The advice you are getting is spot-on, especially kilted_thrower's short but simple message: keep a todo list, and don't accept the abuse.

You should not have to be afraid of making a mistake while grocery shopping. It is okay for your wife to be bothered if you forget something at the store; it is not okay for your wife to punish you for it! If you make a mistake, simply say "I'm sorry." Don't add any explanations. If she becomes demanding, disrespectful, sarcastic, angry, abusive, or hysterical, just back off and remove yourself from the situation in an appropriate way.

Later, tell her that these behaviors (demands, disrespect, anger) are not acceptable to you and are a severe problem, and that you expect her to do something about it. I agree with MelodyLane's recommendation of radical honesty: you need to let your wife know that this is an extreme problem.

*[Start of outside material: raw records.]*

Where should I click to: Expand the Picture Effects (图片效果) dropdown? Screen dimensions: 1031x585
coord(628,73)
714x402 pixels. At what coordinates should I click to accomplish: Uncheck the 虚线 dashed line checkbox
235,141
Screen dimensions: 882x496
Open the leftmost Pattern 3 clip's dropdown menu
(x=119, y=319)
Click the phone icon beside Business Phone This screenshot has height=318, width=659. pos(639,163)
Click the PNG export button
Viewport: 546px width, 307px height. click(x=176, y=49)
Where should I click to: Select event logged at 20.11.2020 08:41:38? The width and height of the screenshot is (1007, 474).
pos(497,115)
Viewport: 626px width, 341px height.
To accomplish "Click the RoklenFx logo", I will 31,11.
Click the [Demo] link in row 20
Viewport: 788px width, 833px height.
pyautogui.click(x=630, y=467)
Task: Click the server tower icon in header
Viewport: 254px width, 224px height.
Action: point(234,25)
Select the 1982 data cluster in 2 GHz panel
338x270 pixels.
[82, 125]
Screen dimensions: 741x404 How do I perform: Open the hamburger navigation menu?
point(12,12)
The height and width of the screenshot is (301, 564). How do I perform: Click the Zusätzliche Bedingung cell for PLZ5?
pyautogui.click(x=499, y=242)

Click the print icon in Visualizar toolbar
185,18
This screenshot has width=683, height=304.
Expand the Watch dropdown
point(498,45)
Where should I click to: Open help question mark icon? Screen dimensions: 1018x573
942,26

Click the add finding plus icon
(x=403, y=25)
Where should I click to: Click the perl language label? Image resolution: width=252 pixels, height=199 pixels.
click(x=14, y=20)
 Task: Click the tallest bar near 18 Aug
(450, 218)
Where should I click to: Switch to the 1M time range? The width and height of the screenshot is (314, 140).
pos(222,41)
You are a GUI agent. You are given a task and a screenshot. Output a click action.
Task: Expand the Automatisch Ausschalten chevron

Do not succomb to the temptation to become demanding, disrespectful, or have an angry outburst, yourself. It is very hard when you are being abused not to become an abuser yourself. But if you engage in any of these behaviors, it will affect her emotions in such a way that it will become LESS likely that she will ever be motivated to change. You have got to learn how to NEVER react with one of these behaviors, no matter what she does.

Don't harp constantly on the behavior, but let her know periodically (maybe once a week or so), that the disrespect or angry outbursts or demands are still a problem for you.

Buy the Love Busters book and memorize it! You need to become a world-class expert in identifying Selfish Demands, Disrespectful Judgments, and Angry Outbursts from yourself and from your wife. You can practice here by reading other threads. smile

Also, start practicing refraining from disrespectful judgments yourself when you post here. If you will strive to keep your writing free of disrespectful judgments, it will help change your thinking.

I commend you as a husband for doing the grocery shopping. A lot of men would respond to abuse for making grocery mistakes by saying "I have a simple solution. I'll just not do the shopping any more."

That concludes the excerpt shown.